A “cidade de tendas”, as caves geladas e os gritos de dor

Depois de dias de viagem, em que os cidadãos americanos estiveram quase sempre com os olhos vendados, chegaram ao campo de trabalho, que descreveram como uma “cidade de tendas” (com seis ou sete prisioneiros em cada uma delas), limitada por duas cercas de arame farpado.

Foram submetidos a interrogatórios “horríveis” — os russos recusavam-se a acreditar que a dupla fazia parte de uma unidade militar ucraniana, insistindo que pertenciam à Central Intelligence Agency (CIA). “Eles achavam mesmo que tínhamos sido enviados pelo nosso governo ou que tínhamos muito apoio do governo”, disse Drueke.

“Eles queriam ter a certeza de que não estávamos a mentir — e tinham formas de o fazer.” Apoiados no chão pelas mãos e pelos joelhos, ao longo de várias horas (até ficarem com os pés dormentes), eram espancados caso se mexessem. Durante a noite, eram obrigados a estar e pé e impedidos de dormir.

Quatro dias depois, os prisioneiros foram transferidos para uma prisão clandestina na região de Donetsk, na Ucrânia, controlada pelas forças separatistas russas. Neste local, os maus tratos pioraram, relataram. Ali os prisioneiros eram mantidos em caves geladas, divididas por pequenas celas, com cerca de 1,5 metros de comprimento por 60 centímetros de largura.

Por dia, recebiam um pão com água, que não parecia ser potável. Ouviam-se gritos “de dor” vindos das salas onde decorriam os interrogatórios. “Essa foi uma das piores coisas”, disse Huynh. “Ouvir as pessoas a serem espancadas e não poder fazer nada.”

No andar de cima, ficavam a solitária — na chegada à nova prisão, Huynh passou aqui os dois primeiros dias; Drueke esteve ali várias semanas seguidas. Nesta cela, as forças russas punham músicas conhecidas (desde Eminem a Rammstein), tocando-as ininterruptamente, durante dias.

A violência física continuava, assim como os interrogatórios — nestes, pediam-lhes que identificassem pessoas em fotografias que os militares não conheciam. Foi-lhes também ordenado que telefonassem para organizações nos Estados Unidos, incluindo a Linha de Crise de Veteranos, que apoia militares com problemas de saúde mental.
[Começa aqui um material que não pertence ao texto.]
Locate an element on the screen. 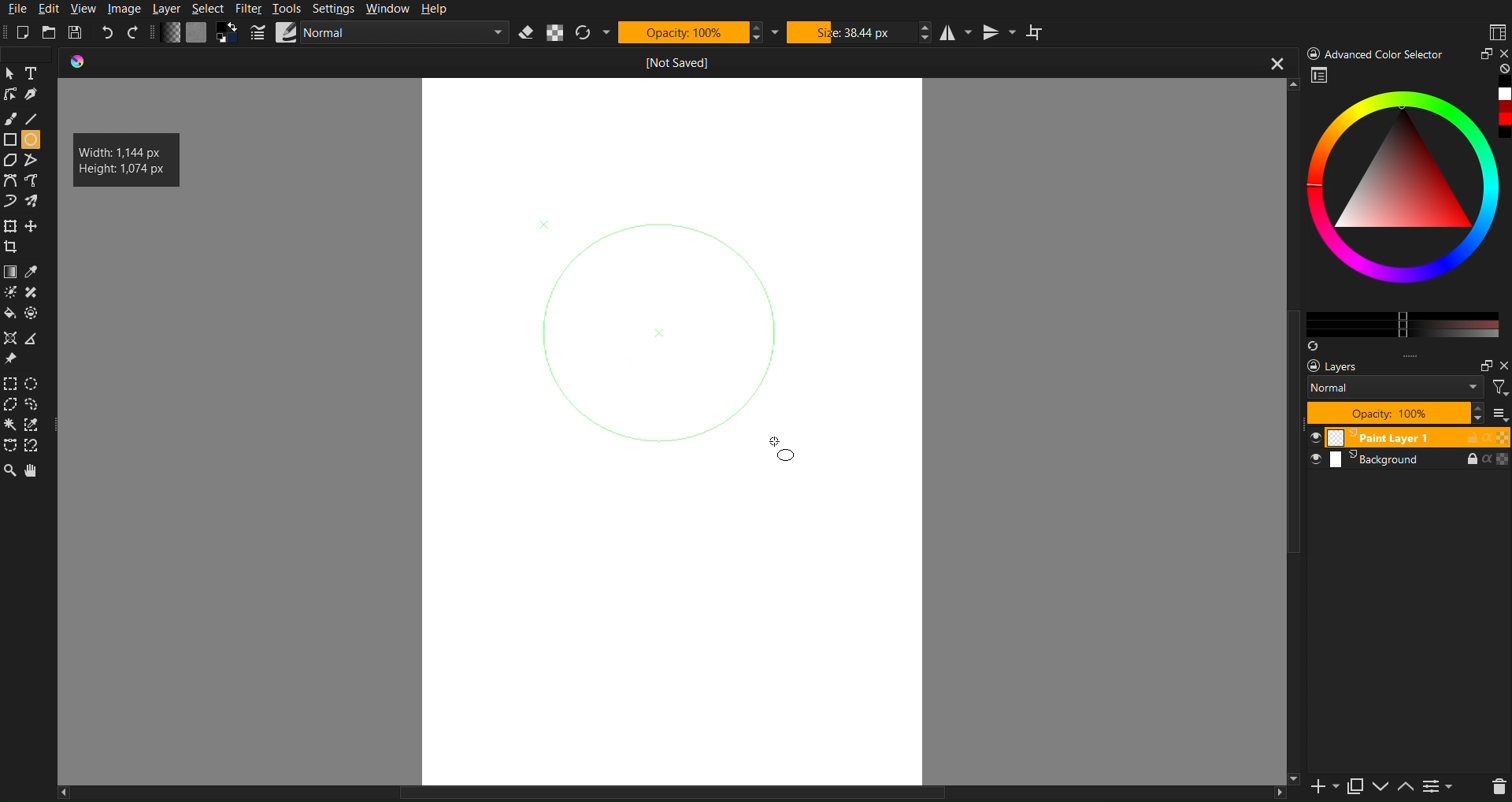 This screenshot has height=802, width=1512. Brush Settings is located at coordinates (379, 34). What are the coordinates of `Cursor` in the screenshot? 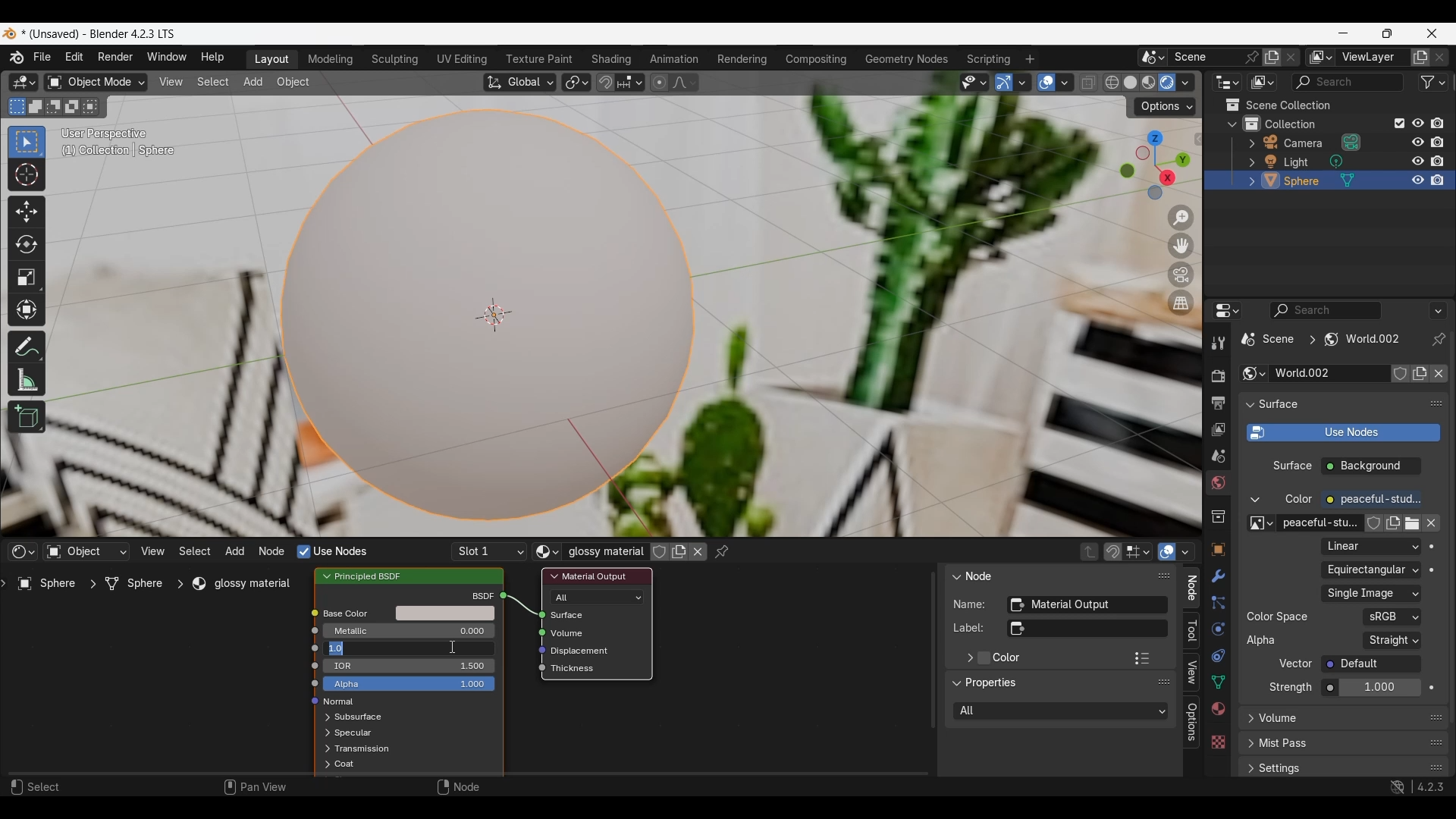 It's located at (27, 175).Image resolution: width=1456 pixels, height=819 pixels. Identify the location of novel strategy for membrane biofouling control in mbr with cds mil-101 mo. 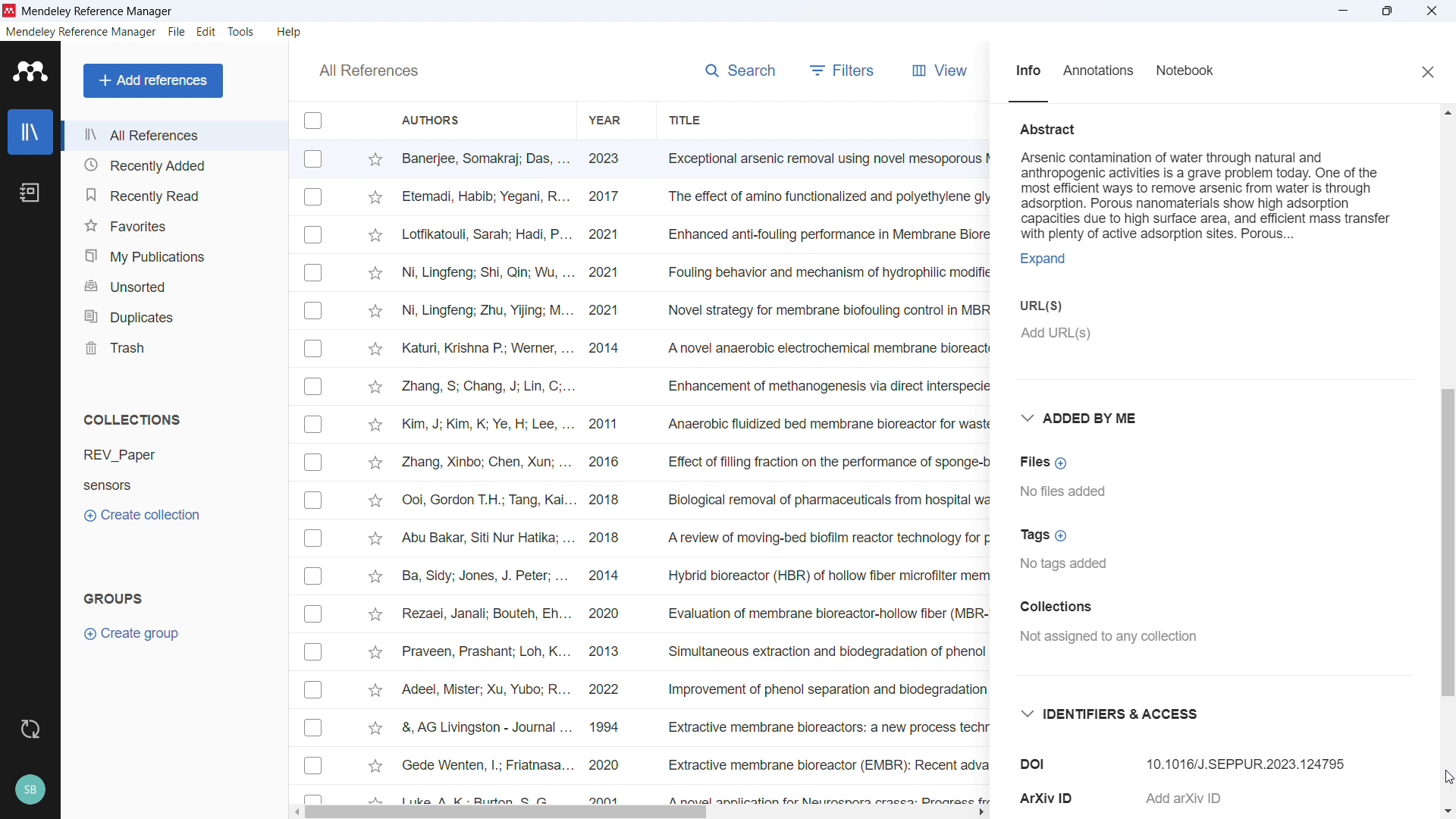
(825, 310).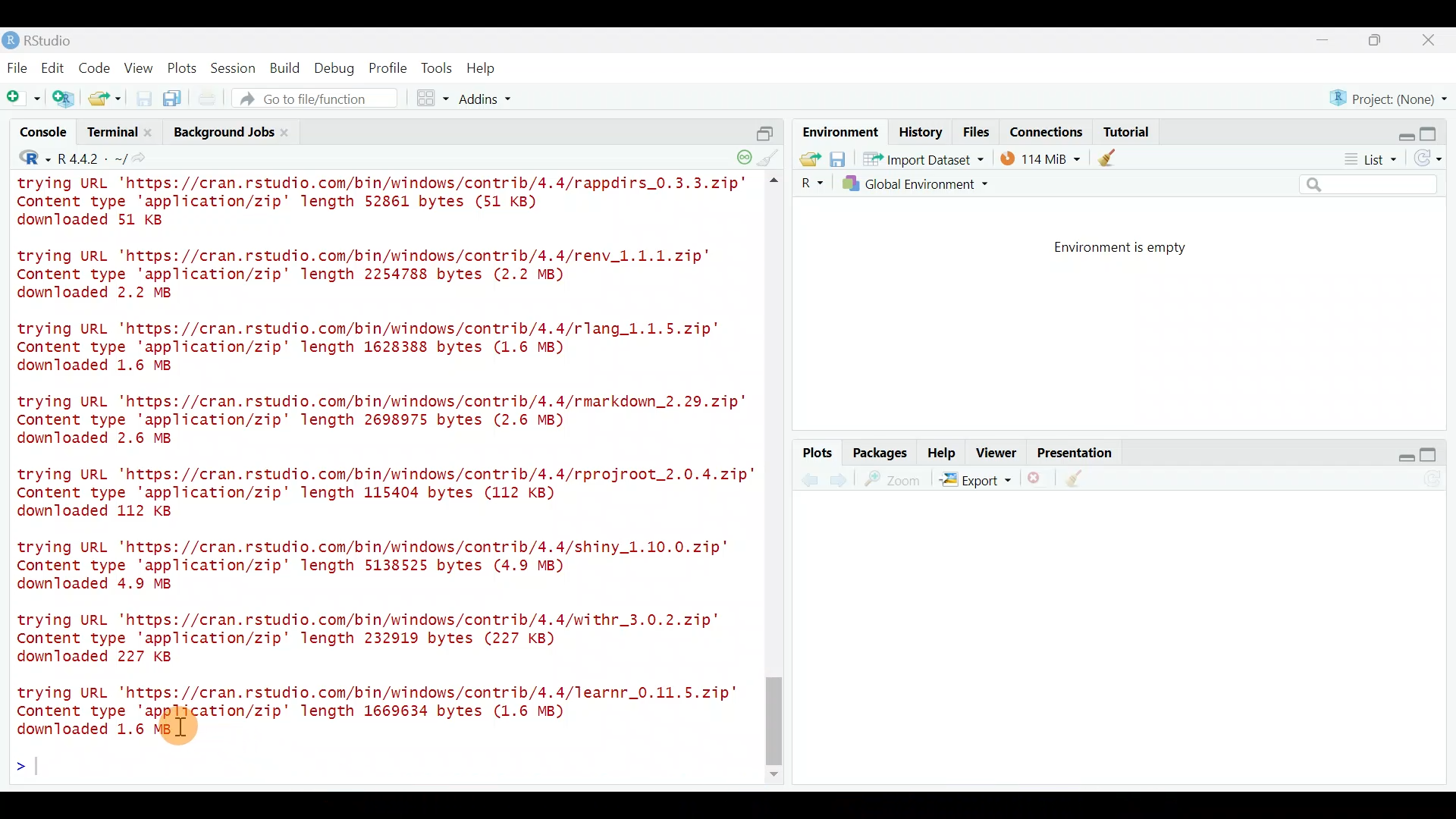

A maioria das chamadas não tinha qualquer objetivo ou propósito aparente. No entanto, um representante da linha direta de crise forneceu a Drueke os números do Departamento de Estado e de outra agência federal americana — possivelmente, diz o Washingon Post, do Serviço de Proteção Federal. Deste segundo número, houve uma pessoa que atendeu. O militar deu-lhe as suas informações e ficou a promessa de ajuda.

Alex Drueke e Andy Tai Huynh foram também forçados a aparecer em entrevistas de propaganda, que eram transmitidas nos meios de comunicação social russos, controlados pelo Estado. Num desses momentos, foram obrigados a expressar preocupação sobre uma alegada corrupção nas forças armadas ucranianas, alertando outros americanos a “pensar duas vezes” antes de se juntarem à guerra.

Quatro semanas depois, voltaram a ser transferidos: no novo local não foram espancados, mas as condições continuavam a ser desumanas. Havia percevejos que lhes deixavam feridas em toda a pele, manchando a parede de sangue — uma semana depois de ser libertado, Hunh mantém  as costas marcadas pelos insetos.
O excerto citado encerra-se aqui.